There’s a saying in my house . . . never, ever, underestimate your competition. With that said, and with those words firmly ingrained in my mind, I can more readily espouse the idea above. In my mind, it is important to both respect my competition and have faith in the power of my strengths. In short, my strengths should not be underestimated.
I have a friend who carries her StrengthsFinder report in her purse folded up in a now dog-eared square. When she needs to remember what makes her special, where she finds her strength, or how she excels in social situations of just about any kind, she unfolds her report and rereads it. This brief exercise prompts her to reflect on her past successes before a big meeting, when she’s having a dreary day, or conversely after a big accomplishment to further bolster her “on top of the world” feeling.
As a Gallup Certified Strengths Coach, I have the opportunity to discuss people’s strengths and their weaknesses. We all have both because there is no avoiding it. We cannot be great at everything. The difference between the very successful and the moderately successful folks is how they view their weaknesses. Weaknesses are something to be managed around, not denied or avoided completely. At the same time, weaknesses should not be overestimated.
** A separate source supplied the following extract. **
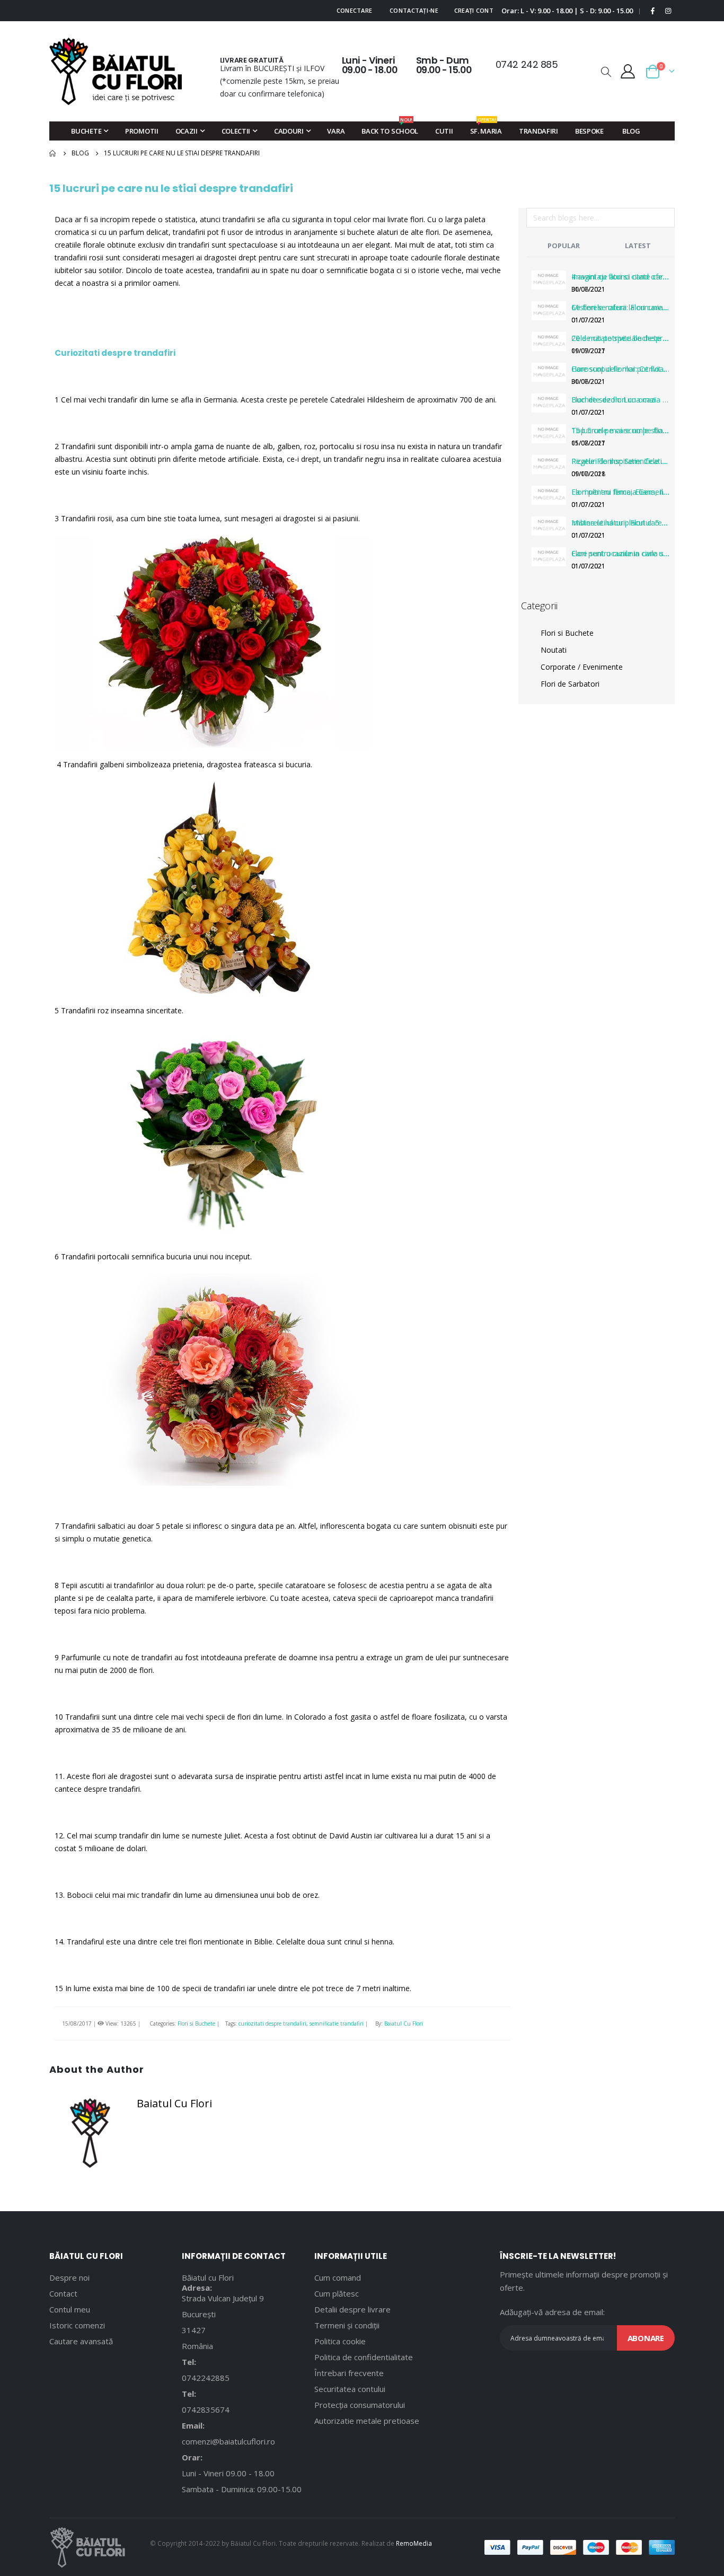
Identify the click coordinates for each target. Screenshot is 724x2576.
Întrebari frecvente (349, 2373)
Some of my coaching clients express nervousness about learning their “All 34” strengths. They fear that the bottom of the list will expose them and make them vulnerable. In fact, when some coaching is possible, the opposite is true. Instead of considering how these weaknesses need to be hidden or “worked on,” we discuss how they have been successful by partnering with others or how they have used one of their strengths to compensate for a weakness in the past.
Embracing our strengths, flexing them like muscles to increase their power over time, and recognizing our imperfections but not dwelling on them, are what the great leaders do. Do you know what makes you great? Are you able to manage around your blind spots and deficiencies?